__Short problem 1__.
From the Man of Aran film page below, list every person named in the credits at the top, giving each name only once.

-- Passage provided start --

- US DVD cover
- Directed by: Robert J. Flaherty
- Written by: Robert J. Flaherty
- Produced by: Michael Balcon
- Starring: Colman 'Tiger' King Maggie Dirrane Michael Dirrane
- Cinematography: Robert J. Flaherty
- Edited by: John Goldman
- Music by: John D. H. Greenwood
- Production company: Gainsborough Pictures
- Distributed by: Gaumont British Distributors
- Release dates: 25 April 1934 (UK); 18 October 1934 (US);
- Running time: 76 minutes
- Country: United Kingdom
- Languages: Irish English

= Man of Aran =

Man of Aran is a 1934 Irish fictional documentary (ethnofiction) film shot, written and directed by Robert J. Flaherty about life on the Aran Islands off the western coast of Ireland. It portrays characters living in premodern conditions, documenting their daily routines such as fishing off high cliffs, farming potatoes where there is little soil, and hunting for huge basking sharks to get liver oil for lamps. Some situations are fabricated, such as one scene in which the shark fishermen are almost lost at sea in a sudden gale. Additionally, the family members shown are not actually related, having been chosen from among the islanders for their photogenic qualities.

George C. Stoney's 1978 documentary How the Myth was Made, which is included in the special features of the DVD, relates that the Aran Islanders had not hunted sharks in this way for over fifty years at the time the film was made. Man of Aran is Flaherty's recreation of culture on the edges of modern society, even though much of the primitive life depicted had been left behind by the 1930s. It is impressive, however, for its drama, for its spectacular cinematography of landscape and seascape, and for its concise editing.

==Synopsis==
Man has to fight for his existence in the Aran Islands. Three men, among them "A Man of Aran", land a flimsy currach in the midst of high winds and huge waves with help from "His Wife" and "Their Son". The Man and his Wife work to make a field on the barren rocks using seaweed and soil scraped out of rock crevices. The Man fixes a hole in his boat with a mixture of cloth and tar. His Son sits on the edge of a cliff and uses a crab he caught earlier as bait to catch a fish in the water below.

The Man, working with four other fishermen in a slightly larger boat than before, harpoons a giant basking shark. They lose that one after a fight and later spend two days wearing another one down before they can bring it back to shore. The whole village comes down to the beach to either watch or to help drag the carcass out of the water. The Wife renders the shark's liver to get oil for the lamps on the island.

More sharks are still passing by on their migration, so the local fishermen head back out to sea, even though the weather looks like it might turn. No one will take the Son with them. There is a storm, and the Wife and Son can only watch from shore while the Man and his two shipmates struggle to get their boat to land safely against the elements. Everyone is reunited, but the Man's boat is crushed by the waves and rocks. The family turns and makes their way back to their cottage.

-- Passage provided end --

__Short problem 2__.
Pull out each line in the records below that contains the string "Instruction", matching uppercase and lowercase letters.

-- Provided data start --

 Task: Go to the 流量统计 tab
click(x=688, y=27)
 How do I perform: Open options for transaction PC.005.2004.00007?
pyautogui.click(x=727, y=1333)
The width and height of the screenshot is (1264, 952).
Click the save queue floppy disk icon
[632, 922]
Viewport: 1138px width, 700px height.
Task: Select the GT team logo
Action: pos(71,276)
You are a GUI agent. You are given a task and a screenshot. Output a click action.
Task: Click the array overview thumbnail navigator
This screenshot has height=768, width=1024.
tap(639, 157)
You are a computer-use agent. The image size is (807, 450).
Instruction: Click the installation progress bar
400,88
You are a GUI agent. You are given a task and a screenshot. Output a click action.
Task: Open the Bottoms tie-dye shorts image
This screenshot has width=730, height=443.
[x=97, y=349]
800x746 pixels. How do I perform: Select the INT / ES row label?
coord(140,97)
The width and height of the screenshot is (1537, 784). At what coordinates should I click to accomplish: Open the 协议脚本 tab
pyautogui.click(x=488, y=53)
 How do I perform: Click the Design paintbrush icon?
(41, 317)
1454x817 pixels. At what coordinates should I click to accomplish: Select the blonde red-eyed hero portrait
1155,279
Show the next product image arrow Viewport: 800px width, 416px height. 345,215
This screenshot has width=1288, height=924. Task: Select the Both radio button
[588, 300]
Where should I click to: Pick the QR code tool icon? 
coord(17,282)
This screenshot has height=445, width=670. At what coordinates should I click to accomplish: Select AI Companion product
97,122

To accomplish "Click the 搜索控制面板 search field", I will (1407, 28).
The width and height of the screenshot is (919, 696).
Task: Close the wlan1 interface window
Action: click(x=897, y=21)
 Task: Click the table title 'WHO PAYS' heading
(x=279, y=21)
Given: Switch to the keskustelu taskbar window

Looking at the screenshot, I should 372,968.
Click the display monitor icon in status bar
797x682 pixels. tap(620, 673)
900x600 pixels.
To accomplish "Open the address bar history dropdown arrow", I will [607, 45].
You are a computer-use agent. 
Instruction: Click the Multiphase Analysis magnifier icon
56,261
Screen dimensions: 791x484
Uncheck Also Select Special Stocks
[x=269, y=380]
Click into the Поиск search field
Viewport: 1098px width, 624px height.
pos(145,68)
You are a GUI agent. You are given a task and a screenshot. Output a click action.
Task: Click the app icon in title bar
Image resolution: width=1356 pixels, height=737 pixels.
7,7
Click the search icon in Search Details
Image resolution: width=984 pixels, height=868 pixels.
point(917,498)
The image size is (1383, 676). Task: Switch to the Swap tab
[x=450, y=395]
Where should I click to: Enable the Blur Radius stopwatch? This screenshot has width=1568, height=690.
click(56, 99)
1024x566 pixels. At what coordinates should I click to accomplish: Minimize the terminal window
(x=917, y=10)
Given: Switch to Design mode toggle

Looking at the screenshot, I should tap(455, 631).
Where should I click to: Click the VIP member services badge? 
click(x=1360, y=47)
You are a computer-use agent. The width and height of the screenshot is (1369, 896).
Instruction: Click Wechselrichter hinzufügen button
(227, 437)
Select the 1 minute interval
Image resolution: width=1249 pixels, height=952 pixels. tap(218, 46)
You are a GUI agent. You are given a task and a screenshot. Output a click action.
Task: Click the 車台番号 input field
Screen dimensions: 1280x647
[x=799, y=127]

-- Provided data end --

__Expected answer 1__.
Robert J. Flaherty, Michael Balcon, Colman 'Tiger' King, Maggie Dirrane, Michael Dirrane, John Goldman, John D. H. Greenwood

__Expected answer 2__.
Instruction: Click the installation progress bar
Instruction: Click the Multiphase Analysis magnifier icon
Instruction: Click Wechselrichter hinzufügen button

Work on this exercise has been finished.